Both of the star manager’s flagship income portfolios have around 4 per cent invested in the UK aerospace firm.

By Jenna Voigt, Features Editor, FE Trustnet
Thursday September 13, 2012


Invesco Perpetual Income and High Income are among 37 funds that have been harmed by exposure to BAE Systems after the firm announced it was in merger talks with the European Aeronautic, Defence & Space Co (EADS). ALT_TAG

Shares in BAE Systems took a nosedive on the news, shedding 9.2 per cent on concerns the combined company would fail to create a legitimate rival to US defence and engineering firm Boeing. 

The sector-leading Invesco portfolios both include the company in their top-10 holdings, with each holding a position of around 4 per cent. 

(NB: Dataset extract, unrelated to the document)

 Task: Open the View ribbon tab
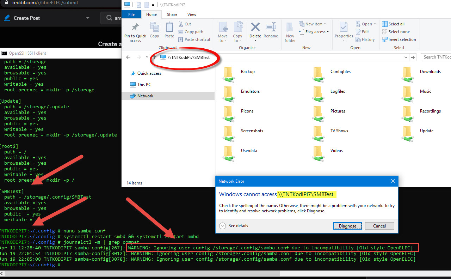[x=192, y=14]
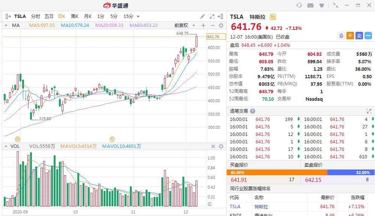Collapse the right quote panel
This screenshot has height=216, width=375.
click(221, 16)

Funds with the highest exposure to BAE Systems

Fund  Weighting (%)
Invesco Perpetual UK Aggressive  5.24
Invesco Perpetual UK Growth  5.19 
Allianz UK Unconstrained  4.9 
Rathbone Blue Chip Income & Growth  4.52 
Skandia Global Equity Income  4.27 
SJP UK High Income  4.2 
Invesco Perpetual High Income  4      
Invesco Perpetual Income  3.96 
 
Source: FE Analytics

Woodford was unavailable for comment.

The FE Alpha Manager's High Income fund is top-quartile over three and five years, while the Income fund narrowly dips into the second quartile over both periods. 

Both funds, which traditionally outperform in down markets, are top-quartile over 10 years, but have lagged their peers after the rally of recent months.

Performance of funds vs sector and index over 5-yrs

ALT_TAG  

Source: FE Analytics

Invesco Perpetual is one of BAE’s biggest shareholders, owning 13.02 per cent of the firm, a stake it increased last month. 

Invesco’s £119.5m UK Aggressive and £785.2m UK Growth funds each hold more than 5 per cent of their assets in BAE. 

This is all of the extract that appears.